Les oméga 3
Acides gras essentiels
La graisse est nécessaire pour la vie et la santé. L’organisme humain a besoin de graisse pour bien fonctionner: la graisse fournit de l’énergie, elle isole du froid et de la chaleur, elle absorbe des vitamines (A, D, E, K), donne de la saveur et de la texture aux aliments, protège les organes et les os des chocs, aide à la transmission des influx nerveux et transporte les nutriments et les métabolites à travers les membranes cellulaires.
La graisse est nécessaire pour les processus vitaux qui ont lieu dans l’organisme.
Mais il y a un type de graisse que notre organisme ne peut pas produire tout seul : les acides gras essentiels (les EFA).
Les EFA ou les « bonnes graisses » sont des acides gras poly insaturés à longue chaine. Ils ont une importance cruciale pour la santé et on ne peut les obtenir que dans notre alimentation.
Il ya deux types d’acides gras essentiels : les oméga-3 et les oméga-6. Ce qui distingue les deux acides est la localisation des doubles liaisons. (Figure 1)?

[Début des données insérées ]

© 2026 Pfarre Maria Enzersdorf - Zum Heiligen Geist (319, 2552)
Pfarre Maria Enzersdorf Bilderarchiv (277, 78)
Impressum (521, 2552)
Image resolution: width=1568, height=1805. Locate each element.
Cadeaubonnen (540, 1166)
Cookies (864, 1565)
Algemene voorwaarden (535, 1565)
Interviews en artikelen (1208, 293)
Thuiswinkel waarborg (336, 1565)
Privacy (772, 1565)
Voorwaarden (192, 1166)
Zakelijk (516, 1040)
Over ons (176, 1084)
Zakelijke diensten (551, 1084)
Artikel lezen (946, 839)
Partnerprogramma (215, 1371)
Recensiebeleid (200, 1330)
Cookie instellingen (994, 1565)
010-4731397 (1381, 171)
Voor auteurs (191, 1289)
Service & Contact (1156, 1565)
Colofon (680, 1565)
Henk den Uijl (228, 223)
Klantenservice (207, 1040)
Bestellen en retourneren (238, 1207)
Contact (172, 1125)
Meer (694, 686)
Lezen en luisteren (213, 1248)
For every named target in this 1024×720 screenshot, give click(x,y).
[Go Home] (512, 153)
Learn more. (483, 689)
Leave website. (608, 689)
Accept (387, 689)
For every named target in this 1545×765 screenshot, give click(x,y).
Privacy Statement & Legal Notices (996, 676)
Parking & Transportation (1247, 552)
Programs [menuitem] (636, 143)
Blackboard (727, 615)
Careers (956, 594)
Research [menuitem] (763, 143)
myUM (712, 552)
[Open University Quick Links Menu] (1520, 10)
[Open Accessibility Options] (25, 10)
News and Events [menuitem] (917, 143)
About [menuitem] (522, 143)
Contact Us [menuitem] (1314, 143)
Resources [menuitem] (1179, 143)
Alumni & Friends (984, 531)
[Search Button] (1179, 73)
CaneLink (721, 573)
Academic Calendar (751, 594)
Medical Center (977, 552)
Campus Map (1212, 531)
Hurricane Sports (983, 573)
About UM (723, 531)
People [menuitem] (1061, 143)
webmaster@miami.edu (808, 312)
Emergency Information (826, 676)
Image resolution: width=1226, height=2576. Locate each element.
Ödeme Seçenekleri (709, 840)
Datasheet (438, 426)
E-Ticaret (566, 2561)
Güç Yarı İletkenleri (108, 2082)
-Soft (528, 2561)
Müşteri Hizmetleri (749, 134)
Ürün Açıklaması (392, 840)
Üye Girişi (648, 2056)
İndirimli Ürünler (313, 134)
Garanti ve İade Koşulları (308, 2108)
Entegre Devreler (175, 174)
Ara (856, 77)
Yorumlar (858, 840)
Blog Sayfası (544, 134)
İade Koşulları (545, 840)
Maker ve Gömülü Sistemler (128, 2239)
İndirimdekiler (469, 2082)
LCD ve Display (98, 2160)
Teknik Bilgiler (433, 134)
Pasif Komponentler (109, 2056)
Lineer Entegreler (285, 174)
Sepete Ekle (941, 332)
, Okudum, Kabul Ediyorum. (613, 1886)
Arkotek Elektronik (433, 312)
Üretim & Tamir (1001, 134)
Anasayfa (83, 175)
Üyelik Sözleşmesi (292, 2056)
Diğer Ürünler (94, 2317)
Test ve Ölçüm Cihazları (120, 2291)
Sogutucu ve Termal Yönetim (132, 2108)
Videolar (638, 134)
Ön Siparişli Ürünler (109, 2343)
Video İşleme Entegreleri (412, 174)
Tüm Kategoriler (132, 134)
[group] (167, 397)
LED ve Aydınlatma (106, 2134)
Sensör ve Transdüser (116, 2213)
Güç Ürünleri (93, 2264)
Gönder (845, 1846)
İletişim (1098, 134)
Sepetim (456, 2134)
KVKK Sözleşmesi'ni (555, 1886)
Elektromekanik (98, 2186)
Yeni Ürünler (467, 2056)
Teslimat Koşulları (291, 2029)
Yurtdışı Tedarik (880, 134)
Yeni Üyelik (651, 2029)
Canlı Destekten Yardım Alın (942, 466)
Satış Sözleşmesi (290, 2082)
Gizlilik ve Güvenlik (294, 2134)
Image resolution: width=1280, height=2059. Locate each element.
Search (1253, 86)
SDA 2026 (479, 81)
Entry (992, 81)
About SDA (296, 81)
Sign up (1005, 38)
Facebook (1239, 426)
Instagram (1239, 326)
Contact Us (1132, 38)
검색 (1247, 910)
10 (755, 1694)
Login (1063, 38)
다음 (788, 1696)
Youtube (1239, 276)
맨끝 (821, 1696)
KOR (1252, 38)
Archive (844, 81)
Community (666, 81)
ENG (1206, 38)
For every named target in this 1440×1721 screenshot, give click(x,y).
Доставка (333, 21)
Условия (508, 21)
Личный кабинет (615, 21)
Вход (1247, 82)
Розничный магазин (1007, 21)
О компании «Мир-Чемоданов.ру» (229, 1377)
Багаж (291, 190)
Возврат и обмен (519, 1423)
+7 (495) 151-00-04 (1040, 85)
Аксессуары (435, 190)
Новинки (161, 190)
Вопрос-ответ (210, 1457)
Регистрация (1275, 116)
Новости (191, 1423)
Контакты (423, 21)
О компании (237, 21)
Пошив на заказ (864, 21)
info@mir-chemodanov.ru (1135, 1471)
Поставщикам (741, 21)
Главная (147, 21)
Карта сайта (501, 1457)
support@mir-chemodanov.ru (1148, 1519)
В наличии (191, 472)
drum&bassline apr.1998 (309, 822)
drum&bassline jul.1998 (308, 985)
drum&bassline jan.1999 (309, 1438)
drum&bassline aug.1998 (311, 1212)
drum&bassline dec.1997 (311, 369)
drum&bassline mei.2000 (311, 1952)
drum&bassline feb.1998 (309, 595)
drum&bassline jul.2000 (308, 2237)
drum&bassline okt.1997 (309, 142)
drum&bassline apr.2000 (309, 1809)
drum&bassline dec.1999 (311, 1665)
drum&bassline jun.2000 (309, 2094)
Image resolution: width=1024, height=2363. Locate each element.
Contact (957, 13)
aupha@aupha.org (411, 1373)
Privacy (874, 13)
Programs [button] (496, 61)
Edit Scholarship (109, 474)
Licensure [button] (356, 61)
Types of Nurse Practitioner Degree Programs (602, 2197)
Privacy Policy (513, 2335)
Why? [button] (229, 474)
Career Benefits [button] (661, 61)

Fig. 1. Les acides gras essentiels. Dans les acides gras oméga-3, la première double liaison est localisée dans la position 3, alors que dans les acides gras oméga-6, la première double liaison est localisée dans la position 6 par rapport au bout du méthyle. Bleu = oxygène, rouge = carbone, gris = hydrogène.?7
La consommation d’acides gras essentiels est fondamentale pour une croissance saine, un bon fonctionnement et une longue durée de vie de chaque cellule de notre organisme. En effet, les recherches suggèrent que les EFA ont un rôle important dans la prévention et le traitement de maladie cardiaque coronarienne, du diabète, de l’hypertension, de l’arthrite et d’autres troubles inflammatoires et auto-immunes6.
Malheureusement, au cours des dernières décennies, les chercheurs ont enregistré des changements significatifs dans les modèles d’alimentation occidentaux, qui ont montré une plus haute consommation d’acides oméga-6 et une diminution de la consommation d’acides oméga-3. (Figure 2)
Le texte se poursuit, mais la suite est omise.